Calculate information ratio for one or more assets

## Syntax

```inforatio(Asset,Benchmark)
Ratio = inforatio(Asset,Benchmark)
[Ratio,TE] = inforatio(Asset,Benchmark)
```

## Arguments

 `Asset` `NUMSAMPLES`-by-`NUMSERIES` matrix with `NUMSAMPLES` observations of asset returns for `NUMSERIES` asset return series. `Benchmark` `NUMSAMPLES` vector of returns for a benchmark asset. The periodicity must be the same as the periodicity of `Asset`. For example, if `Asset` is monthly data, then `Benchmark` must be monthly returns.

## Description

Given `NUMSERIES` assets with `NUMSAMPLES` returns for each asset in a `NUMSAMPLES x NUMSERIES` matrix `Asset` and given a `NUMSAMPLES` vector of benchmark returns in `Benchmark`, `inforatio` computes the information ratio and tracking error for each asset relative to the `Benchmark`.

To summarize the outputs of `inforatio`:

• `Ratio` is a `1 x NUMSERIES` row vector of information ratios for each series in `Asset`. Any series in `Asset` with a tracking error of 0 has a `NaN` value for its information ratio.

» Data provided
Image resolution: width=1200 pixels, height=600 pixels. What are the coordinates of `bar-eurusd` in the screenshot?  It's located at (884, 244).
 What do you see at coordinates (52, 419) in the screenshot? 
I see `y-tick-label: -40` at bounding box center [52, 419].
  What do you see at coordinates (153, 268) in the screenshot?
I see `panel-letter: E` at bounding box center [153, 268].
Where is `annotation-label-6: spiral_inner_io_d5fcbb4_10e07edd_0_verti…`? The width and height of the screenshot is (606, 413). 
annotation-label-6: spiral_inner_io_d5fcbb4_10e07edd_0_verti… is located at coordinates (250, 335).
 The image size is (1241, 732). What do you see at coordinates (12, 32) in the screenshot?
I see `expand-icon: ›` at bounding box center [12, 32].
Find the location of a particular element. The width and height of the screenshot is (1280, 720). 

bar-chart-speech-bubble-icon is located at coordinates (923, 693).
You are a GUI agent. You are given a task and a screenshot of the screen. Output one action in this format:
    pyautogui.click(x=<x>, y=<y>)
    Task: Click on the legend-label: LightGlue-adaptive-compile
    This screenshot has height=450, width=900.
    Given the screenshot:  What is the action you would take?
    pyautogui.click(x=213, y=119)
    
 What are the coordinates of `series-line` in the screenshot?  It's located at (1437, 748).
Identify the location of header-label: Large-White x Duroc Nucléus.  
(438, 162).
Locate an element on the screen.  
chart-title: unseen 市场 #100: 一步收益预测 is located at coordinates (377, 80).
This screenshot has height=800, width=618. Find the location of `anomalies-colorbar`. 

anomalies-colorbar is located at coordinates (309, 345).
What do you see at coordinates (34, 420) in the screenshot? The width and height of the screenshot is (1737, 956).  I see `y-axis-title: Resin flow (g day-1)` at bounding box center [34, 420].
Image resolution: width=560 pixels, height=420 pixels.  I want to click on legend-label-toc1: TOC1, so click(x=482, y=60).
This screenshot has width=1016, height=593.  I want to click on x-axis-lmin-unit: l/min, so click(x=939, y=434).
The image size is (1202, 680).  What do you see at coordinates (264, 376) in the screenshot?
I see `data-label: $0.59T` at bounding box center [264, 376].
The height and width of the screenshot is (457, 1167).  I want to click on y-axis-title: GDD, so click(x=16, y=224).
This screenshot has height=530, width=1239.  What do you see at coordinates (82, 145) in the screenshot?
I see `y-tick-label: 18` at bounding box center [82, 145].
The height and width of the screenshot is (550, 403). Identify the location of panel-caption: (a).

» Work instructions
a) Summarize the inforatio documentation in two sentences.
b) Extract the passage of the inforatio documentation starting with "Calculate information ratio" and going on through "be monthly returns.".
Rely only on the inforatio documentation, not on the items.

» Solutions per task
a) The inforatio function computes the information ratio and tracking error for each of NUMSERIES asset return series, given as a NUMSAMPLES-by-NUMSERIES matrix, relative to a NUMSAMPLES vector of benchmark returns that must have the same periodicity as the asset data. Its Ratio output is a 1 x NUMSERIES row vector of information ratios, and any series with a tracking error of 0 gets NaN as its information ratio.

b)
Calculate information ratio for one or more assets

## Syntax

```inforatio(Asset,Benchmark)
Ratio = inforatio(Asset,Benchmark)
[Ratio,TE] = inforatio(Asset,Benchmark)
```

## Arguments

 `Asset` `NUMSAMPLES`-by-`NUMSERIES` matrix with `NUMSAMPLES` observations of asset returns for `NUMSERIES` asset return series. `Benchmark` `NUMSAMPLES` vector of returns for a benchmark asset. The periodicity must be the same as the periodicity of `Asset`. For example, if `Asset` is monthly data, then `Benchmark` must be monthly returns.